Deputy Foreign Minister Tzipi Hotovely denied Israel was involved. “The international reports of Israeli involvement in the matter are baseless,” she told Army Radio.

“What is much more important is that we prevent a bad agreement where at the end of the day we find ourselves with a Iranian nuclear umbrella,” she said.

Deputy Defense Minister Eli Ben-Dahan called the allegations “nonsense,” adding that Israel had other ways of gathering intelligence without resorting to hacking.

Meanwhile, Austrian and Swiss authorities were taking allegations of a cyberattack seriously, whether connected to Israel or not.

“The Federal Office for the Protection of the Constitution and Counterterrorism is aware of the information and is reviewing it,” an interior ministry spokesman in Vienna said on Thursday, but declined to give more details.

The Swiss attorney general’s office confirmed it had launched an investigation back on May 6 following a report from the Swiss intelligence agency. The office conducted a raid six days later, seizing computer equipment in which unspecified information technology material was seized, due to “suspicion of illegal intelligence services operating in Switzerland.” It did not specify if hotels were targeted in the probe.

The Iranians meanwhile struck a blasé pose. “You know that there are enemies of these talks and they will do whatever they can, so it’s not a surprise to us,” Reza Najafi, Iran’s ambassador to the UN nuclear agency, told reporters in Vienna.

The United States said Wednesday night it “takes steps” to ensure the confidentiality of nuclear negotiations with Iran.

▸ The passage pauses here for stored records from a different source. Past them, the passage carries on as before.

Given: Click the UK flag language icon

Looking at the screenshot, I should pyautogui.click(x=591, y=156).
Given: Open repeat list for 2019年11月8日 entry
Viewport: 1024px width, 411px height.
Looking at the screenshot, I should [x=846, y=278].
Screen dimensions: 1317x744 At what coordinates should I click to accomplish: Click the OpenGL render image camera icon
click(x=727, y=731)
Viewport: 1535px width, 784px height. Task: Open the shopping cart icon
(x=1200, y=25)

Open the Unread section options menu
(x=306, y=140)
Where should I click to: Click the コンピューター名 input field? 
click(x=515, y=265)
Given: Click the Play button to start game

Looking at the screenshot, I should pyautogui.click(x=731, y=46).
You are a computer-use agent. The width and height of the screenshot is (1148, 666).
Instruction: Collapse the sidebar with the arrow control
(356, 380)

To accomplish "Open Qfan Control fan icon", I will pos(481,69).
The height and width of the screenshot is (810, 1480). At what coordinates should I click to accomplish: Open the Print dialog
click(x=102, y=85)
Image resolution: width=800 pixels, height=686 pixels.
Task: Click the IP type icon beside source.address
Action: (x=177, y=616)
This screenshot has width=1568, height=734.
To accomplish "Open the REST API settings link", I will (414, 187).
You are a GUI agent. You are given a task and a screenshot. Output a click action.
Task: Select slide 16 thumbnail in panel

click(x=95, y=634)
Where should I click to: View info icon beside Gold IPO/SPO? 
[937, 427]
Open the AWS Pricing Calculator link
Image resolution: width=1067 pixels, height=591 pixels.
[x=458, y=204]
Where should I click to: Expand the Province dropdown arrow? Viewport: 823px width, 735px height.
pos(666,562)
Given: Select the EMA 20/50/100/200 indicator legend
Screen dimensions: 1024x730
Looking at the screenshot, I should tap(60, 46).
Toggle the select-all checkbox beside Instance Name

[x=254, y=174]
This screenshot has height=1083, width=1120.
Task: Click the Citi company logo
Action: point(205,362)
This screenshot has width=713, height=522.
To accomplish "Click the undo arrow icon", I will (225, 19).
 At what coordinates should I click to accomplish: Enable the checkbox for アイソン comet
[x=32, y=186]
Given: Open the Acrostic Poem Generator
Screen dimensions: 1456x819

“We take steps, certainly, to ensure that confidential, that classified negotiating details stay behind closed doors in these negotiations,” State Department spokesman Jeff Rathke told reporters during the daily press briefing.

But he would not be drawn on whether there was any substance to the allegations published on Wednesday.

“These are claims by a private company about another government, so we’re not going to weigh in on that report,” he said.